Some people who have been in my classes have heard me advance the thesis that most of history’s problems have a root in a misunderstanding of the place of sexuality in the Divine Image. I know I’m not alone in this line of thought; thinkers have advanced it since the earliest days of Christianity. I also realize that this cannot be understood too simply, as if to say, “sex” is the root of all human error. I think anyone who knows me knows that I am hardly so puritanical!
Yet if there is anything at all to my thesis (and I really think there is), I could ask for no better demonstration of this thesis than the ludicrous statement made this week by NHL player Brooks Laich.
One of my goals this year is to really explore like, learning about sexuality…People think that sexuality is just the act of sex, of just having sex and there’s so much more to it. Here’s a question. This is an honest question for everybody in this room, and every single person listening: Are you fully 100 percent fully expressed in your true sexuality? With your partner? With everything? You could not imagine having a better sex life? Are you truly there?…I’m not either. So that’s what one of my goals this year is to really dive into. So then we’re all essentially, that’s a state of suffering.
Laich is married to Julianne Hough. If you care about such things, there are rumors that their marriage is struggling. Seriously: is there any reasonable person who needs to ask why?
Laich’s statement specifically says that when we are not 100% fully satisfied with our sexual experience (I’m not sure how one is supposed to know when they’ve unlocked that particular achievement), we are in a state of suffering. And, of course, modern humanity must avoid suffering at all costs.
Instead, just imagine how many souls Laich could save from purgatory if he merely endured his evidently mediocre sexual experience! (I’m kidding.)

■ ACTIVITY 1: Copy from the post on Brooks Laich's remarks the part that opens with the words containing "Some people who" and closes with "player Brooks Laich.".
■ ACTIVITY 2: Pick up the post on Brooks Laich's remarks after its final sentence and keep writing.

■ SUPPLIED DATA:

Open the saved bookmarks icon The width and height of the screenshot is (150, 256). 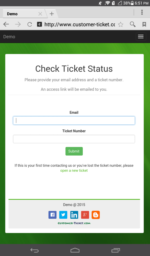(144, 24)
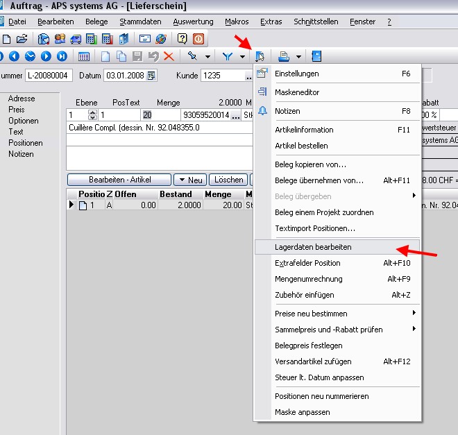Open the calendar picker next to Datum
The width and height of the screenshot is (458, 435).
pos(151,76)

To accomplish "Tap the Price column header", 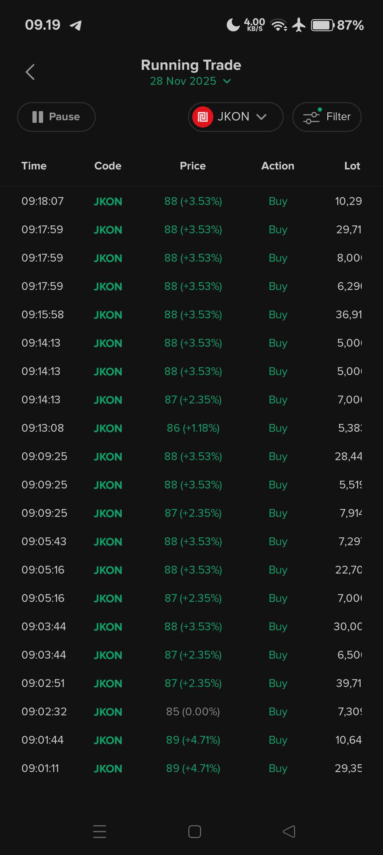I will (x=193, y=166).
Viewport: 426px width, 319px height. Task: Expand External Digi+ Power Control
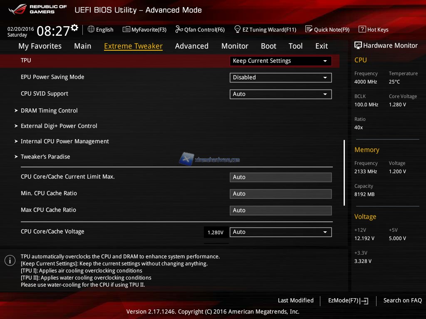59,126
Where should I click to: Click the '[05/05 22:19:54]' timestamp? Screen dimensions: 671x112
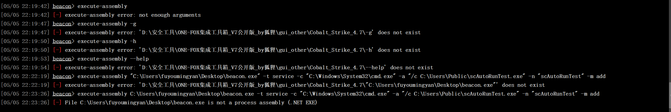click(25, 67)
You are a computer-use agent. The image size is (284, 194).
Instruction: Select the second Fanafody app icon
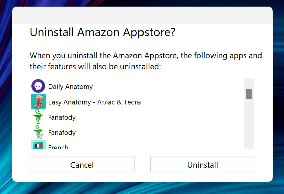tap(38, 132)
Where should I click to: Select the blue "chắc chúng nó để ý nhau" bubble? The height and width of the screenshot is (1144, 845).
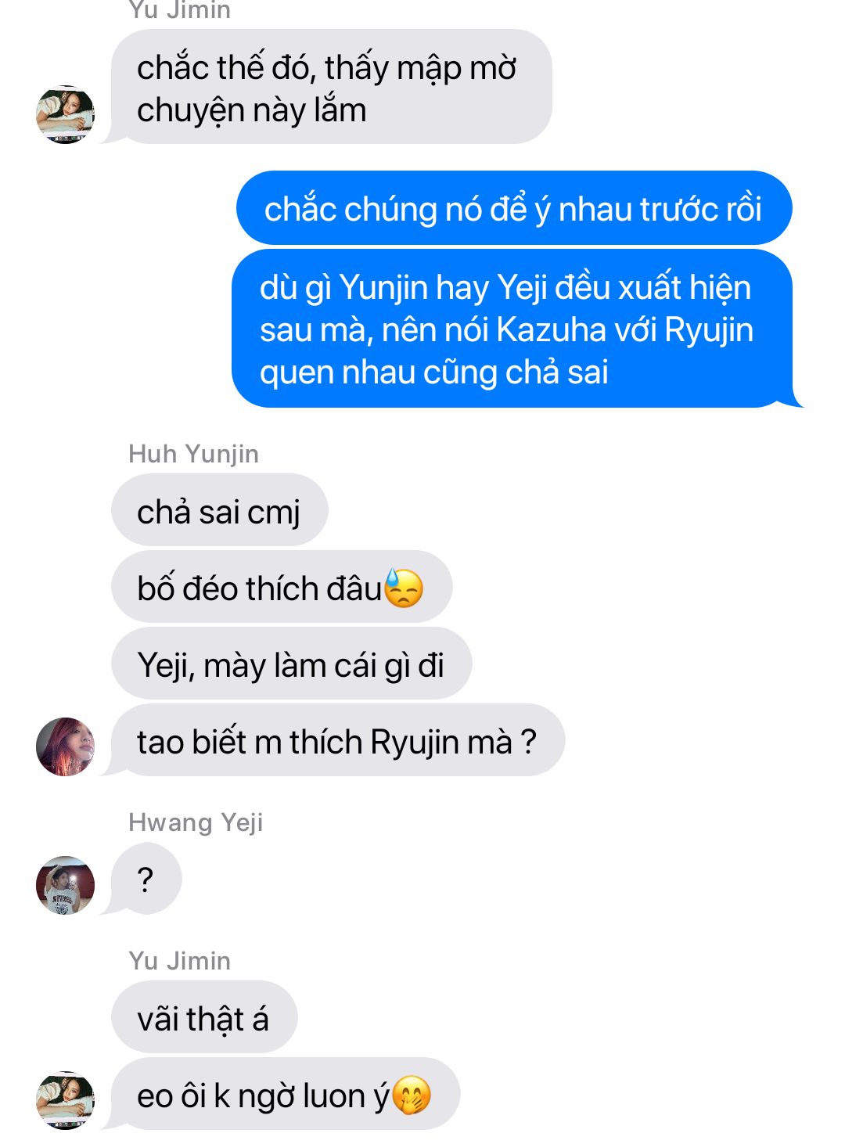click(x=514, y=208)
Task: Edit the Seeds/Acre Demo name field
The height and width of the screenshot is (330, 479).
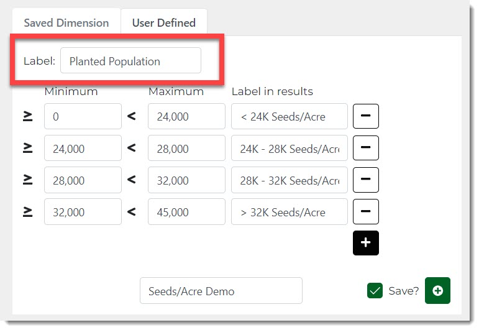Action: [x=221, y=291]
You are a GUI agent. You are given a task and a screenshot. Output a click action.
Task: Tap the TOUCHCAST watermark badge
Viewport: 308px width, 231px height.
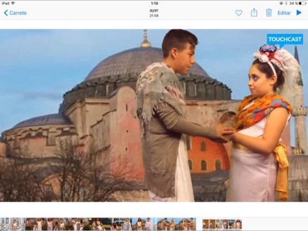(x=285, y=40)
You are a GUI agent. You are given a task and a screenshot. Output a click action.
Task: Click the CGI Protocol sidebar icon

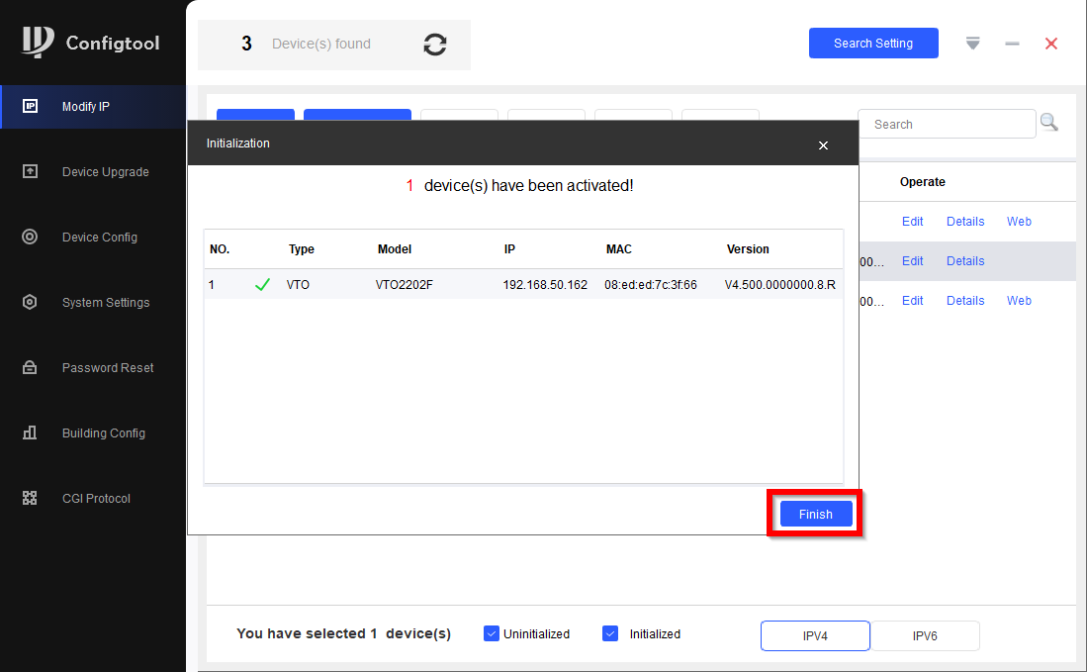(30, 498)
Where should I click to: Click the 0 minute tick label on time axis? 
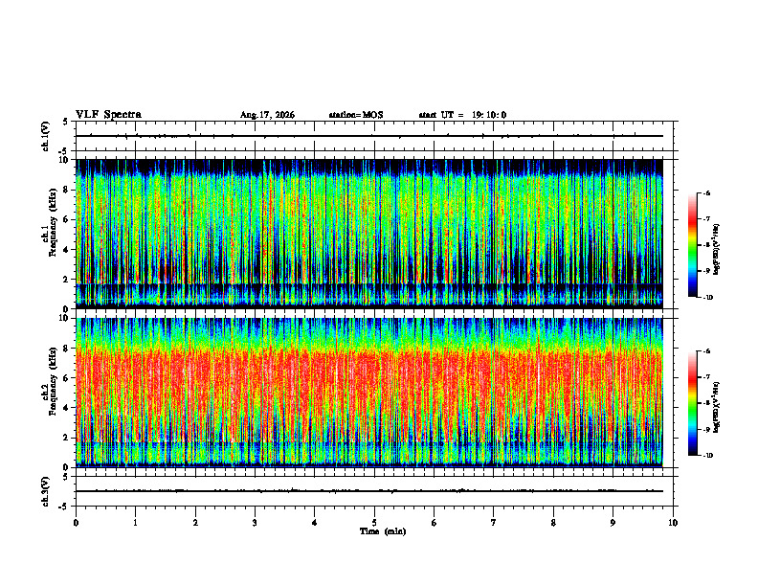pos(76,523)
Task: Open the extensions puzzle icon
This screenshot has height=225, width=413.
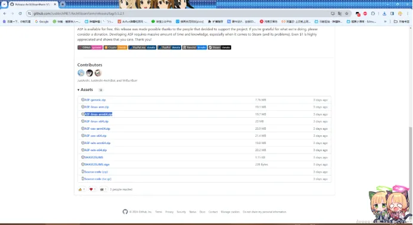Action: (x=373, y=14)
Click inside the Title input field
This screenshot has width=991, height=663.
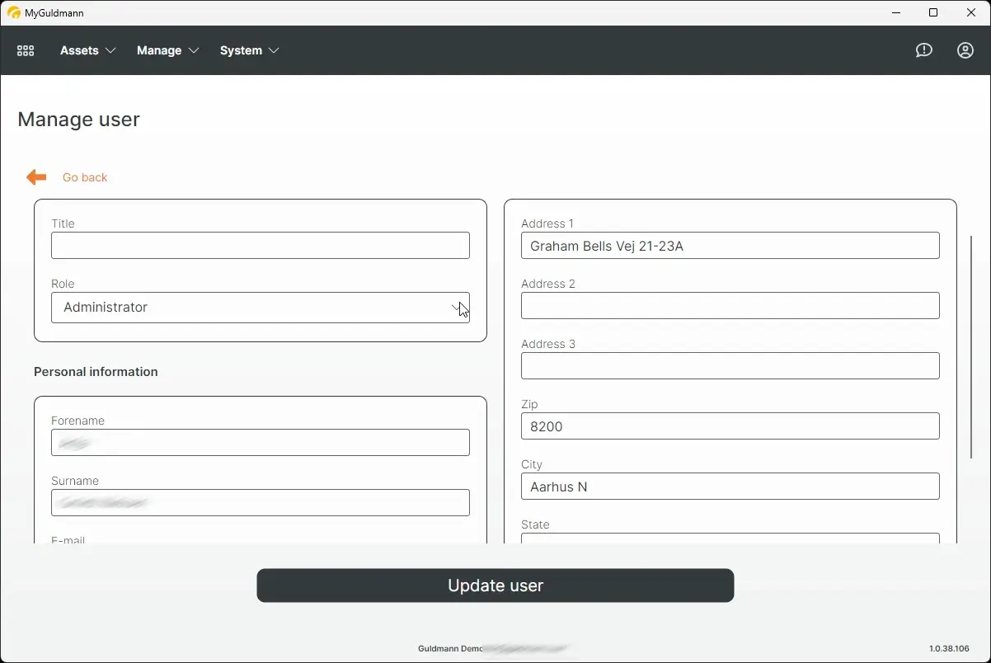pyautogui.click(x=261, y=245)
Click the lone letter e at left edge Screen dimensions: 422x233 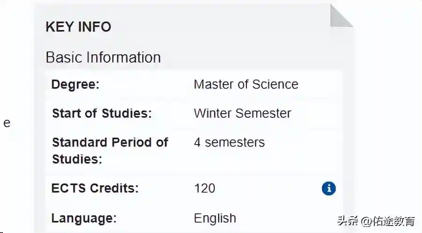tap(7, 124)
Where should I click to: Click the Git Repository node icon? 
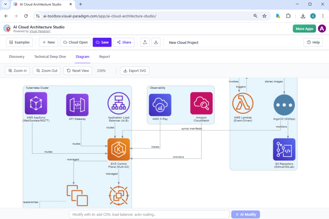click(284, 150)
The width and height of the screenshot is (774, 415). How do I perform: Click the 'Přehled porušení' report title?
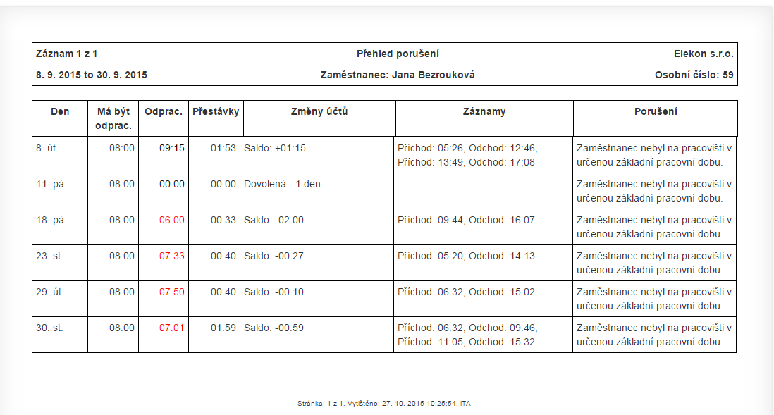398,54
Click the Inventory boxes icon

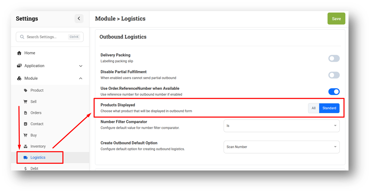click(x=26, y=146)
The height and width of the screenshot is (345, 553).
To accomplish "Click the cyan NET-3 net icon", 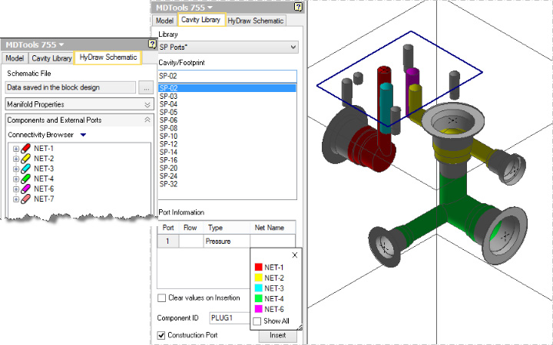I will (x=25, y=168).
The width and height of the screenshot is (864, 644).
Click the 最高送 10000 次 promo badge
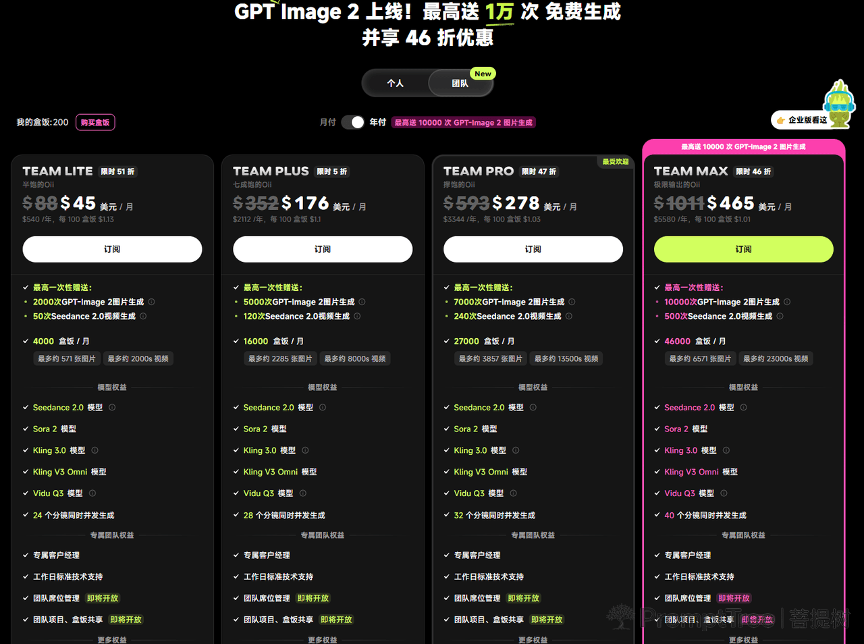pos(464,122)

■ TASK RESULT 1:
Some people who have been in my classes have heard me advance the thesis that most of history’s problems have a root in a misunderstanding of the place of sexuality in the Divine Image. I know I’m not alone in this line of thought; thinkers have advanced it since the earliest days of Christianity. I also realize that this cannot be understood too simply, as if to say, “sex” is the root of all human error. I think anyone who knows me knows that I am hardly so puritanical!
Yet if there is anything at all to my thesis (and I really think there is), I could ask for no better demonstration of this thesis than the ludicrous statement made this week by NHL player Brooks Laich.

■ TASK RESULT 2:
Laich is not just trying to end his suffering, but he’s also advocating an approach to life that prioritizes “pleasure as the absolute most important thing.” Laich says that when you live by a “pleasure first” principle:
You are more loving, more kind, more patient, you have more gratitude for everything, everybody’s awesome, things are funnier.
This is telling in a different way. In this, Laich is actually on to something: the human desire for happiness, which should motivate the whole moral life. The problem is that he has mistaken pleasure for happiness. Pleasure in good things is indeed good – but pleasure alone cannot satisfy our deepest longings. Here’s hoping he’ll figure that out while he’s living out his own personal re-enactment of “The Devil in Miss Jones.”
I mock this situation so I can save myself from being outraged by the audacity and stupidity of it. But I’d love to hear from others: am I right in thinking this situation is so ridiculous that any person should be embarrassed to have even thought it, let alone express it in an interview? Or have we come so far in our cultural dysfunction that sexual satisfaction – however one defines it – becomes a necessary ingredient for 21st century happiness?
Our selfishness cast us from the garden of Paradise and once again we demonstrate we haven’t learned a damn thing.